Why did a dictator admit these desperate refugees when so few nations would accept those fleeing fascism? Eager to mollify international critics after his army had massacred 15,000 unarmed Haitians, Trujillo sent representatives to Évian, France, in July, 1938 for a conference on refugees from Nazism. Proposed by FDR to deflect criticism from his administration’s restrictive immigration policies, the Évian Conference proved an abject failure. The Dominican Republic was the only nation that agreed to open its doors. Obsessed with stemming the tide of Haitian migration across his nation’s border, the opportunistic Trujillo sought to “whiten” the Dominican populace, welcoming Jewish refugees who were themselves subject to racist scorn in Europe.

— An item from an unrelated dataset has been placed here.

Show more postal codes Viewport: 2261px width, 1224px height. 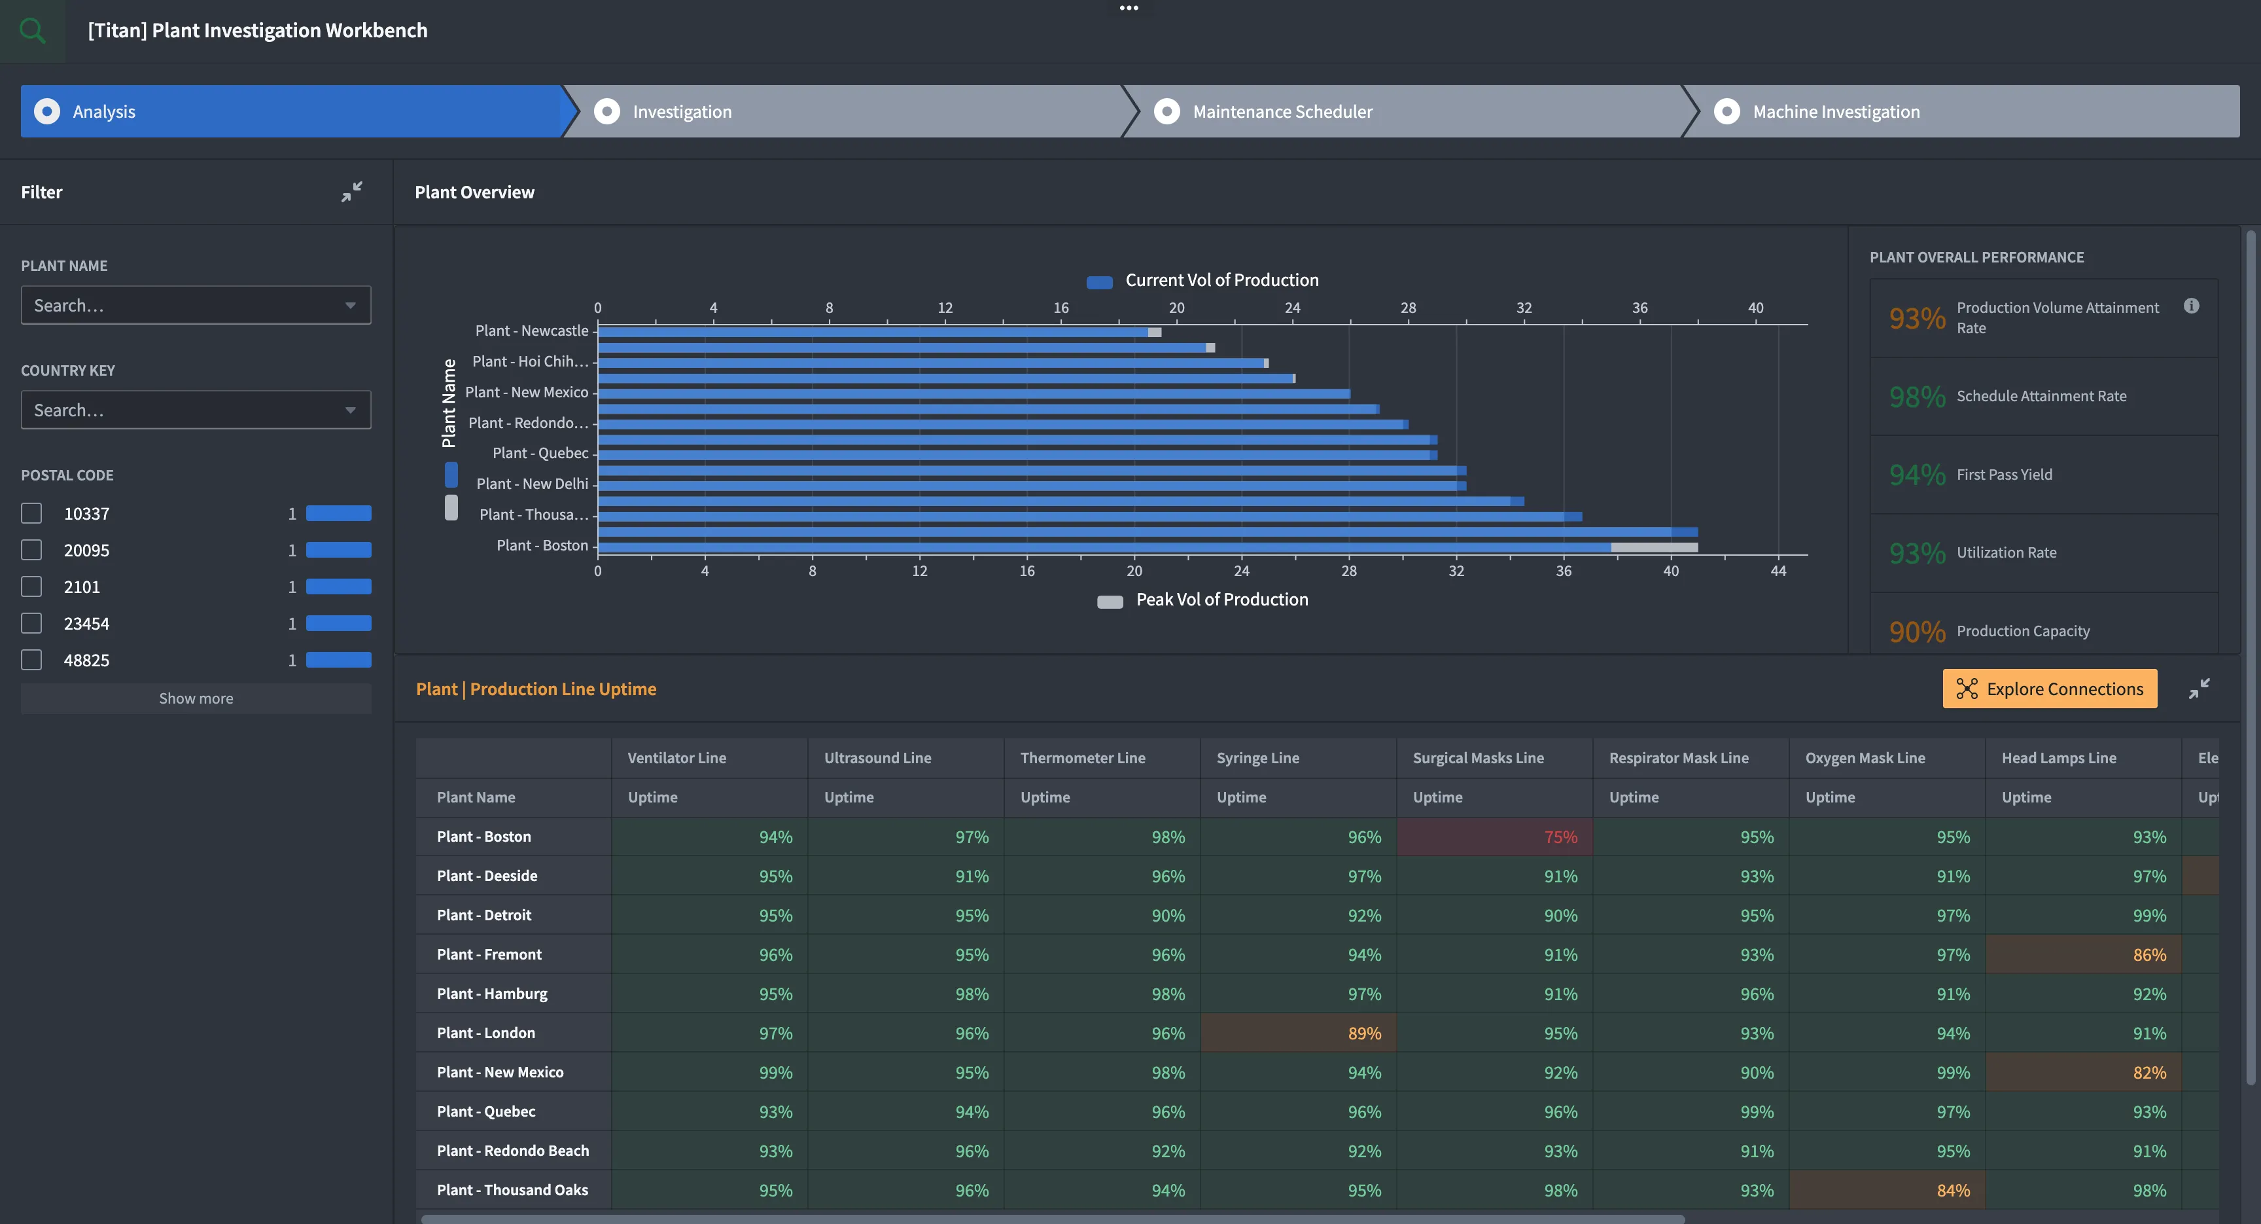[x=196, y=699]
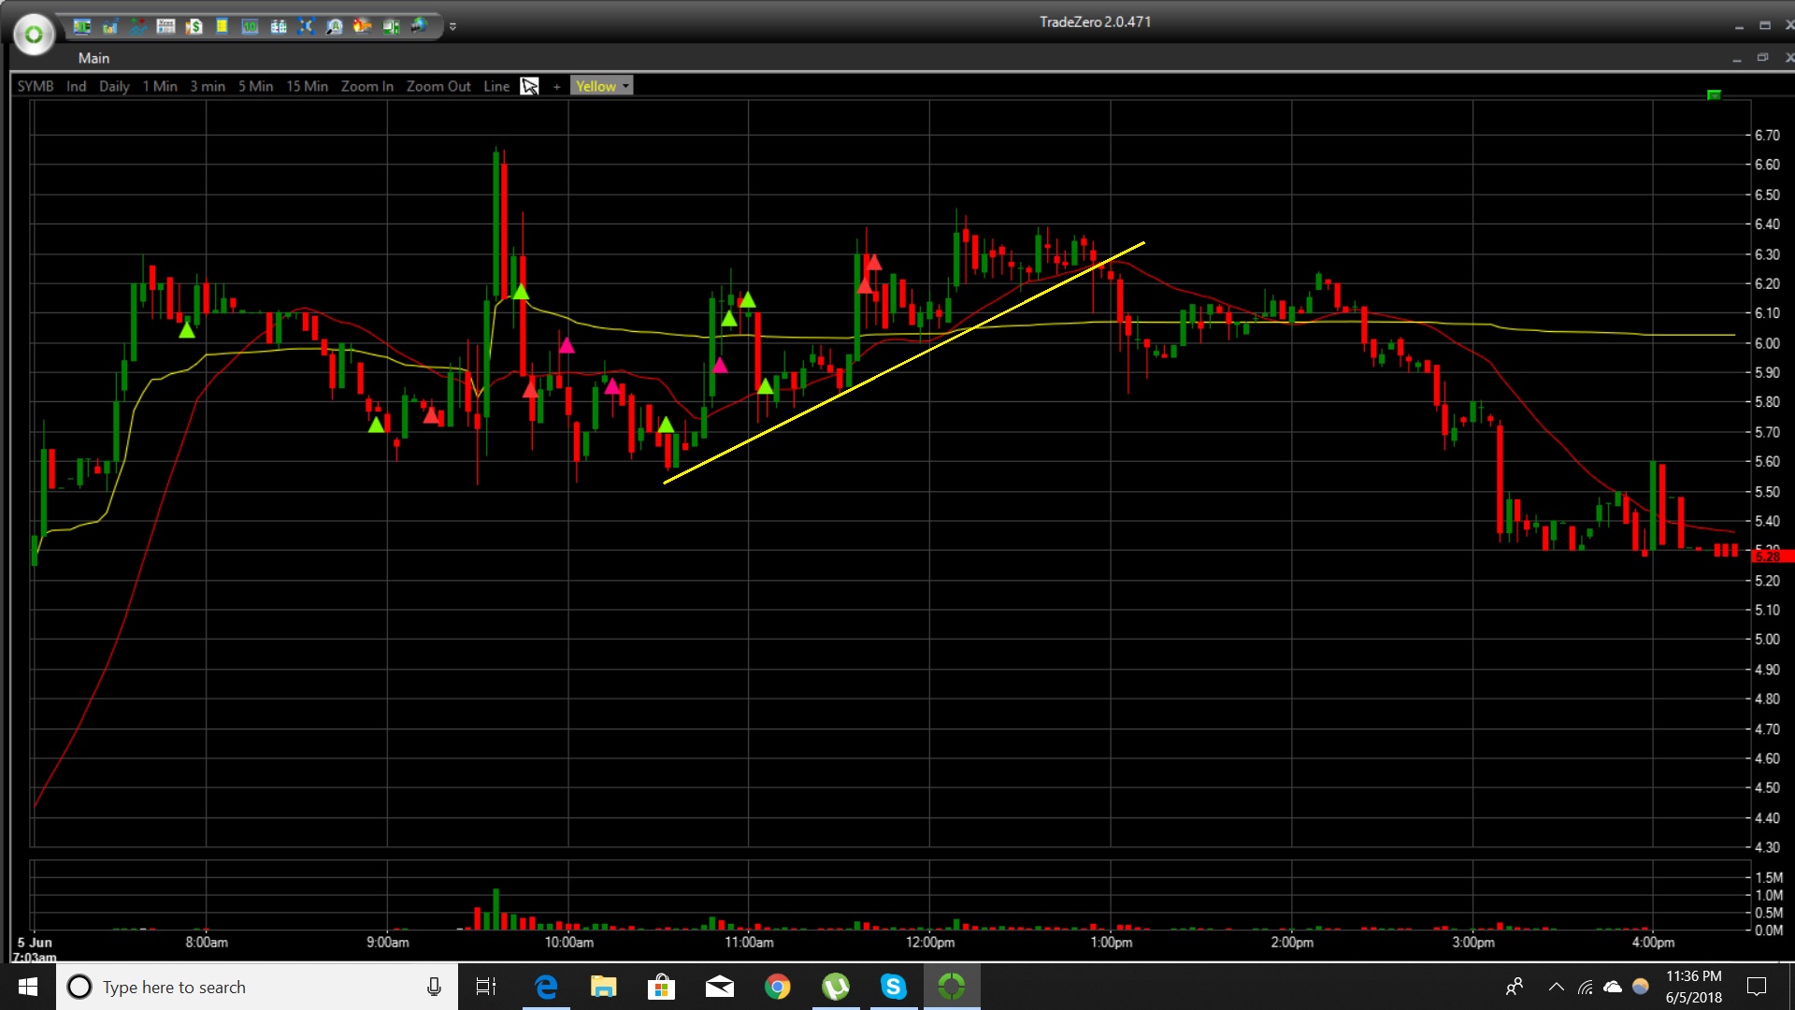The width and height of the screenshot is (1795, 1010).
Task: Click the Zoom In button
Action: pyautogui.click(x=366, y=86)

The Roosevelt administration sanctioned the Sosúa colony. Since the United States did not accept Jewish refugees in significant numbers, it encouraged Latin America to do so. That prodding, paired with FDR’s overriding preoccupation with fighting fascism, strengthened U.S. relations with Latin American dictatorships for decades to come. Meanwhile, as Jewish organizations worked to get Jews out of Europe, discussions about the fate of worldwide Jewry exposed fault lines between Zionists and Non-Zionists. Throughout his discussion of these broad dynamics, Wells weaves vivid narratives about the founding of Sosúa, the original settlers and their families, and the life of the unconventional beach-front colony.